In this talk we will look at how High Performance computing has changed over the last 10-year and look toward the future in terms of trends. A new generation of software libraries and algorithms are needed for the effective and reliable use of (wide area) dynamic, distributed and parallel environments. Some of the software and algorithm challenges have already been encountered, such as management of communication and memory hierarchies through a combination of compile—time and run—time techniques, but the increased scale of computation, depth of memory hierarchies, range of latencies, and increased run—time environment variability will make these problems much harder.

As the number of processors in today's high performance computers continues to grow, the mean-time-to-failure of these computers are becoming significantly shorter than the executing time of many current high performance computing applications. Although today's architectures are usually robust enough to survive node failures without suffering complete system failure, most today's high performance computing applications can not survive node failures and, therefore, whenever there is a node failure, have to abort themselves and restart from the beginning or a stable storage based checkpoint.

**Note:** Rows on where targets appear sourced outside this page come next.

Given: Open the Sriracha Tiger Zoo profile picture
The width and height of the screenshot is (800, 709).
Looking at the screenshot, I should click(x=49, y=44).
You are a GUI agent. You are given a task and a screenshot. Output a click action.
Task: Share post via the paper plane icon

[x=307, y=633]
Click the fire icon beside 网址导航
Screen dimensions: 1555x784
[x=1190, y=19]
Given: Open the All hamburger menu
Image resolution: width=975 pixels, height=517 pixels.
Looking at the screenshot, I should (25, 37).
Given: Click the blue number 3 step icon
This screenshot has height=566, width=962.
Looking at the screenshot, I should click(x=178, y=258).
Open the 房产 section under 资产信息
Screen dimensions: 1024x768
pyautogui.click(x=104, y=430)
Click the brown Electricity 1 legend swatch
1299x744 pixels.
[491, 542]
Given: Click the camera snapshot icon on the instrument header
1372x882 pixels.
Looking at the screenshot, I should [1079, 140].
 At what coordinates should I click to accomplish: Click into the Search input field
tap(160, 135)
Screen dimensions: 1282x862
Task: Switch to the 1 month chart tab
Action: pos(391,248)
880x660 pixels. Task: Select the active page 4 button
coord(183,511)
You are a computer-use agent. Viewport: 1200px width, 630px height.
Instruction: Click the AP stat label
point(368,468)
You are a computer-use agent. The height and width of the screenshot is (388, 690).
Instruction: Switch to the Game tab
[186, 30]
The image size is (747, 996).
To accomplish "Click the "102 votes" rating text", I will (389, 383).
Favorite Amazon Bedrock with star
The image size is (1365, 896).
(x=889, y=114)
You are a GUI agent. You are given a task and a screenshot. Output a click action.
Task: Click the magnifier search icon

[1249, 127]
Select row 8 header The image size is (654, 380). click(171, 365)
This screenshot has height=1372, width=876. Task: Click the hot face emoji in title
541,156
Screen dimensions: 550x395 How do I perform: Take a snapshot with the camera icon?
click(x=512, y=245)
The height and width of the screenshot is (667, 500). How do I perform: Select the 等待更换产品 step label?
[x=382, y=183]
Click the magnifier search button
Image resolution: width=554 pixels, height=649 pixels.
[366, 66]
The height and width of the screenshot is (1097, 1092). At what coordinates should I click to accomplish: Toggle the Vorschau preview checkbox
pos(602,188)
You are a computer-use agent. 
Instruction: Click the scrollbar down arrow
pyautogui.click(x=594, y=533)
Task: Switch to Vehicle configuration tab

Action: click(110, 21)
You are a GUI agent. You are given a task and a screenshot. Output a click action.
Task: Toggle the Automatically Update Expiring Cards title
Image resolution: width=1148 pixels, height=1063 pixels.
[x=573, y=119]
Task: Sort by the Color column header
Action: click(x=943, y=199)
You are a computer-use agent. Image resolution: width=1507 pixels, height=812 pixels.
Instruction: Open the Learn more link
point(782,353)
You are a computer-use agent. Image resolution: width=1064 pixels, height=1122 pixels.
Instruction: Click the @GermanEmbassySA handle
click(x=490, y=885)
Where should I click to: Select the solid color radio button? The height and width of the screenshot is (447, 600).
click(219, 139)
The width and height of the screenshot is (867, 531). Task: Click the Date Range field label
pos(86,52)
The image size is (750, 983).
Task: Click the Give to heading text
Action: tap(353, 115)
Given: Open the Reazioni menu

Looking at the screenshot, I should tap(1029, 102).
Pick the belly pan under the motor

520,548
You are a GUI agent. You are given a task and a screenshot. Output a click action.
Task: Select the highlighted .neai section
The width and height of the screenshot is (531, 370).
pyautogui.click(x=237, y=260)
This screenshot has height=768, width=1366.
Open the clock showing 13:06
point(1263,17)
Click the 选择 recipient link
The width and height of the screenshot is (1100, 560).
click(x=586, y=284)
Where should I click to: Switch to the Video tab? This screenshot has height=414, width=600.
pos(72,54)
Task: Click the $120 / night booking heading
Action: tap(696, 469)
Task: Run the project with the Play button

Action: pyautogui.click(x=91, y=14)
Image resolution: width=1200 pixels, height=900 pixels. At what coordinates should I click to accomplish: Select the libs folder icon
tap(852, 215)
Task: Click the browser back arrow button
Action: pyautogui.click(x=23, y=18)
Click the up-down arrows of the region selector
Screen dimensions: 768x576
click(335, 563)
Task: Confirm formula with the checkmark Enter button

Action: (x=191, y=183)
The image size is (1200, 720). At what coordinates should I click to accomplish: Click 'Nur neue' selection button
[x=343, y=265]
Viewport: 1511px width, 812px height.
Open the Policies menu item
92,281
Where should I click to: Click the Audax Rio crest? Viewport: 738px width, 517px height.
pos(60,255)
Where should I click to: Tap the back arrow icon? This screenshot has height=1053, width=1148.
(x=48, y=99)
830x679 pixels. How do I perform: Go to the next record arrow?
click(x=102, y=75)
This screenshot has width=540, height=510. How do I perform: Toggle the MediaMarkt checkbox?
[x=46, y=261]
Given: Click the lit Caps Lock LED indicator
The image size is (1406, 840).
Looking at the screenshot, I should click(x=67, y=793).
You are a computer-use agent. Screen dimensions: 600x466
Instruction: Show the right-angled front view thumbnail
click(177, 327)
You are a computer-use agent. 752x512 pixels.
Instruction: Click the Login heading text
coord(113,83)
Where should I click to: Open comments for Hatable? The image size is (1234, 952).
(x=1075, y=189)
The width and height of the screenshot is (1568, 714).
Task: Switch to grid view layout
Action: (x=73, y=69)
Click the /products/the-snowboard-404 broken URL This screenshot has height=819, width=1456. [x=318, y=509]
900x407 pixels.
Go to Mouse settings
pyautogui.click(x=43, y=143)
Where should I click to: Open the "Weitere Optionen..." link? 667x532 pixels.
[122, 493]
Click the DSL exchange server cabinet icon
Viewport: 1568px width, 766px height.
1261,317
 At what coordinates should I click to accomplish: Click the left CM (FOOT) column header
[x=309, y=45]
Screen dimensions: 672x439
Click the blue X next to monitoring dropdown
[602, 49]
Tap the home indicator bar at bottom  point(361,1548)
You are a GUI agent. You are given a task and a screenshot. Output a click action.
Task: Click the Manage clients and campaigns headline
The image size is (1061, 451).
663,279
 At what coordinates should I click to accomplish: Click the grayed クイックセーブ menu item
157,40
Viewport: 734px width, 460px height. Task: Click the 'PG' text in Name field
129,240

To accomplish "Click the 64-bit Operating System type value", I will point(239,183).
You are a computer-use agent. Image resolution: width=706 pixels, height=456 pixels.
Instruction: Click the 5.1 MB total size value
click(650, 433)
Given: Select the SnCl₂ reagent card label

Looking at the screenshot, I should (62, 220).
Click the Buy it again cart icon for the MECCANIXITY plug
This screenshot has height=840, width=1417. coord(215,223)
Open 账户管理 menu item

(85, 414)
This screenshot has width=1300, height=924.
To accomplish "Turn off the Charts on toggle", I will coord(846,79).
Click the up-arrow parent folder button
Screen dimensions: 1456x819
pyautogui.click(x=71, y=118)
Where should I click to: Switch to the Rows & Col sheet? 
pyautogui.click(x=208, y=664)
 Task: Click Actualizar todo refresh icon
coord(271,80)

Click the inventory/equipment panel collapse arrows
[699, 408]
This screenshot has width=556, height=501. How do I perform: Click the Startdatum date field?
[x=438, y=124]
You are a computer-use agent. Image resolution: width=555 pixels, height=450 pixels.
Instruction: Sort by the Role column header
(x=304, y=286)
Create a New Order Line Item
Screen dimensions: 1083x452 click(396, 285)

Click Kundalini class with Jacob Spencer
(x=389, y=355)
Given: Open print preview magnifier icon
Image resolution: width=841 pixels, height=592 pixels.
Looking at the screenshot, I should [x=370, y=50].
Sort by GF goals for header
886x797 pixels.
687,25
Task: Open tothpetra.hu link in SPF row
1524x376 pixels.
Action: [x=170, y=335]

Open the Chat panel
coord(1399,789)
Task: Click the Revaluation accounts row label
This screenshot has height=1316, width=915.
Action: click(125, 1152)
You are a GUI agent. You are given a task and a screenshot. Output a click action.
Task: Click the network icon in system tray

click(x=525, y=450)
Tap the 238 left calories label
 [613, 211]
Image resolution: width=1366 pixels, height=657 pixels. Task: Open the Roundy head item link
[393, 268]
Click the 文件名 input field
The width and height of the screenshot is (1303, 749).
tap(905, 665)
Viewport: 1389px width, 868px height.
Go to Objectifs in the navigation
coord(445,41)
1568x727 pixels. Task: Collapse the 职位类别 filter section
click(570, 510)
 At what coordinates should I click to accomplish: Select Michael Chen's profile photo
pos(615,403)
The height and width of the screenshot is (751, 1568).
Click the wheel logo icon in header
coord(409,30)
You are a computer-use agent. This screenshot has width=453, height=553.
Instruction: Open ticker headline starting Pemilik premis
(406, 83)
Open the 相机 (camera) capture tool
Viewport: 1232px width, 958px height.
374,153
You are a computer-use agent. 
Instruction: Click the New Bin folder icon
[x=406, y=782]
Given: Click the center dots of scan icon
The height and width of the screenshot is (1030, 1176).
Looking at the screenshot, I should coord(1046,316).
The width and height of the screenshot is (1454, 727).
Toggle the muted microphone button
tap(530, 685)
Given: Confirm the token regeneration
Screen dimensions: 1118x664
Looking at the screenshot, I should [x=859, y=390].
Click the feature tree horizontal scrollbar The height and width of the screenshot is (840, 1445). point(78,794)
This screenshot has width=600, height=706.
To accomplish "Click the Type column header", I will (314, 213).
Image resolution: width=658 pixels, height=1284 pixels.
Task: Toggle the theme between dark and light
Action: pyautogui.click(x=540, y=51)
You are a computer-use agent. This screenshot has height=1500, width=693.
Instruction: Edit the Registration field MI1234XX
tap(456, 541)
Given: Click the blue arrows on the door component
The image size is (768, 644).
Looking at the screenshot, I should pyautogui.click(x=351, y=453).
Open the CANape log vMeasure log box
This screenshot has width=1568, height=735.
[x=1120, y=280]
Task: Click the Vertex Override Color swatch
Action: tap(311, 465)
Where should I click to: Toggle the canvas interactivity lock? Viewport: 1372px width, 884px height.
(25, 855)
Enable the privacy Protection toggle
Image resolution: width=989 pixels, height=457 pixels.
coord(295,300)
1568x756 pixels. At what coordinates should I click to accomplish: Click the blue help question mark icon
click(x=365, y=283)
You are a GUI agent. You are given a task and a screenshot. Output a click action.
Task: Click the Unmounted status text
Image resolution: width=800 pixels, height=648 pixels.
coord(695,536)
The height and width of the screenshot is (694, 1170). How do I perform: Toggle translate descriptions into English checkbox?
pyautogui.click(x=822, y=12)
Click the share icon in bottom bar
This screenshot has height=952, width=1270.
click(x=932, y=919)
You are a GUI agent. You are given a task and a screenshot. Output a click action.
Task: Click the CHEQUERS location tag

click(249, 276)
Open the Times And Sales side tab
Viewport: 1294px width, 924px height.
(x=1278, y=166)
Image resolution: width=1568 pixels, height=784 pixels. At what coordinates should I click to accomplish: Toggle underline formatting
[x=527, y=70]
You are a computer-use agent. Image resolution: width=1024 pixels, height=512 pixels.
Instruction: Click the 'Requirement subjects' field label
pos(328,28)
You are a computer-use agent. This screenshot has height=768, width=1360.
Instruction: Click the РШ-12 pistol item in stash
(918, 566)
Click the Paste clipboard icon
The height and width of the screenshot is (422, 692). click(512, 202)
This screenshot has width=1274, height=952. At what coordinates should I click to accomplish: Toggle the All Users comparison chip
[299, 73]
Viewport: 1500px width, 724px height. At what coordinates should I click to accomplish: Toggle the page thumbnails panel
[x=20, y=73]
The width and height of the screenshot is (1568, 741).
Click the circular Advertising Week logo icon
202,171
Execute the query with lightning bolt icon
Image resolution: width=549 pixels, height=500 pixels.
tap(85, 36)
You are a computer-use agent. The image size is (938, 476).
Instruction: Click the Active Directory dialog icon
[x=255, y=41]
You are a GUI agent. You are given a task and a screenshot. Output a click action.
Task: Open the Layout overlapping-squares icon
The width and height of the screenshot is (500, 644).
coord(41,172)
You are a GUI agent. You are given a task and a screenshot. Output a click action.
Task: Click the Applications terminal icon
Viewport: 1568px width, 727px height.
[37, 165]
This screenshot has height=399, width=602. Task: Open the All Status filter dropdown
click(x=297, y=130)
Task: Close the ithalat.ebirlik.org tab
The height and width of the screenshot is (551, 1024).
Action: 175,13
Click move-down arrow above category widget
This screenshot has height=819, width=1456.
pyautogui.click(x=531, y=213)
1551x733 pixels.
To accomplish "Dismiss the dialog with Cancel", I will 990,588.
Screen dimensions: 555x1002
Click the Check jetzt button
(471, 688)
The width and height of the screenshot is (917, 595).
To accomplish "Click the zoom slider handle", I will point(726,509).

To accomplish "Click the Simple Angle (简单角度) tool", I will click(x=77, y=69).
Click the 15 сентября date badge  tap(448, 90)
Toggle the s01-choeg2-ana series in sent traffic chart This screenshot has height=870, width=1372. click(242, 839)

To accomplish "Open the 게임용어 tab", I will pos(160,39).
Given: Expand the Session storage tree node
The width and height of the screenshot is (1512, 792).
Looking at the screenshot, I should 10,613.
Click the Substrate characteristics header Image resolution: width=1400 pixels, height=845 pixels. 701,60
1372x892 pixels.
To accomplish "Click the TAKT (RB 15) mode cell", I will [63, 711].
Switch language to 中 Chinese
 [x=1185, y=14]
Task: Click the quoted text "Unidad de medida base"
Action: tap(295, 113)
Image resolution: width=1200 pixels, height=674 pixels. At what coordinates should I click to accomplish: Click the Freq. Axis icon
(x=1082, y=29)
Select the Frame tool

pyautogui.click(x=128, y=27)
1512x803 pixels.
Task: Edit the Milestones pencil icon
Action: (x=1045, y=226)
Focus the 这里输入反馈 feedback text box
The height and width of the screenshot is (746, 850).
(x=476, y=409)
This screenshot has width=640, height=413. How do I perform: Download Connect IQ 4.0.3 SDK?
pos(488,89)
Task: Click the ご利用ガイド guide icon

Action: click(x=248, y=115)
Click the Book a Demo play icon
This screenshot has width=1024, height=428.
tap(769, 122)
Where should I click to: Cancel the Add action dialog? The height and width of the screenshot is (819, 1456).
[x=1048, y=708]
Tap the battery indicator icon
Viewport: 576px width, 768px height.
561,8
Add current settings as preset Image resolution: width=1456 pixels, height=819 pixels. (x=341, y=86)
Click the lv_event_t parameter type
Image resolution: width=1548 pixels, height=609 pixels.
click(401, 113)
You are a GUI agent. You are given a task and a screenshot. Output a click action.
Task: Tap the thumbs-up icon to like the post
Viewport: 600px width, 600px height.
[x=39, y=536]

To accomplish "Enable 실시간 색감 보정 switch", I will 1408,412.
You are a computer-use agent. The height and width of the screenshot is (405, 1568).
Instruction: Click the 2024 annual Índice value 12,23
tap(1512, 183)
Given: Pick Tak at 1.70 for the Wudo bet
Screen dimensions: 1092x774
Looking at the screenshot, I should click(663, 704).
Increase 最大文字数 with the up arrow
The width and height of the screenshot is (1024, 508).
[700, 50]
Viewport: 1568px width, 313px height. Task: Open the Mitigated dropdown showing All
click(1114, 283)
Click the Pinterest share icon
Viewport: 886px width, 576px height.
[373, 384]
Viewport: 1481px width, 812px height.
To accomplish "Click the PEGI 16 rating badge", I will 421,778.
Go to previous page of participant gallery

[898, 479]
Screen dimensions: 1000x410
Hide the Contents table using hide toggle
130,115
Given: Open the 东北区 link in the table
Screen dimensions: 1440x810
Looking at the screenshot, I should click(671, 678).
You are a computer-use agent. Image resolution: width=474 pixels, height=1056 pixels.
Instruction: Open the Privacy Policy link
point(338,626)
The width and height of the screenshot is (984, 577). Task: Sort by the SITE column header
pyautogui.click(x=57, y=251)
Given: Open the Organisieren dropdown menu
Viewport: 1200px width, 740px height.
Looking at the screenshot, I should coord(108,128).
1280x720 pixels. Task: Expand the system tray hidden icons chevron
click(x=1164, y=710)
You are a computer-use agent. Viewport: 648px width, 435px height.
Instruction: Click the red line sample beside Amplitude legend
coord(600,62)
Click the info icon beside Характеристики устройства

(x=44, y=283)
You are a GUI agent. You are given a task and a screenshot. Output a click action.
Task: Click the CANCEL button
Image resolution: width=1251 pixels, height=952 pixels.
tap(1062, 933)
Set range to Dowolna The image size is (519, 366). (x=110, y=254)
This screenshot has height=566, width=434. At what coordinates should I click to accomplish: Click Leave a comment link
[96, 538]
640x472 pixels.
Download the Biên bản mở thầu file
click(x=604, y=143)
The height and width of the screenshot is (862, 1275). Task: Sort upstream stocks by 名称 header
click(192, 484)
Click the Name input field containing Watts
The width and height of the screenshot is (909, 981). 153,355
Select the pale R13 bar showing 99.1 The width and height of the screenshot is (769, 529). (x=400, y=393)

Along these lines we will discuss work on the development of fault tolerant based linear algebra algorithms. We will present an approach to building fault survivable high performance computing applications using diskless checkpointing with FT-MPI. We give a detailed presentation on how to write a fault survivable application with FT-MPI using diskless checkpointing and evaluate the performance overhead of our fault tolerance approach by using a preconditioned conjugate gradient equation solver as an example. Experiment results demonstrate our fault tolerance approach can survive a small portion of simultaneous processor failures with low performance overhead and little numerical impact.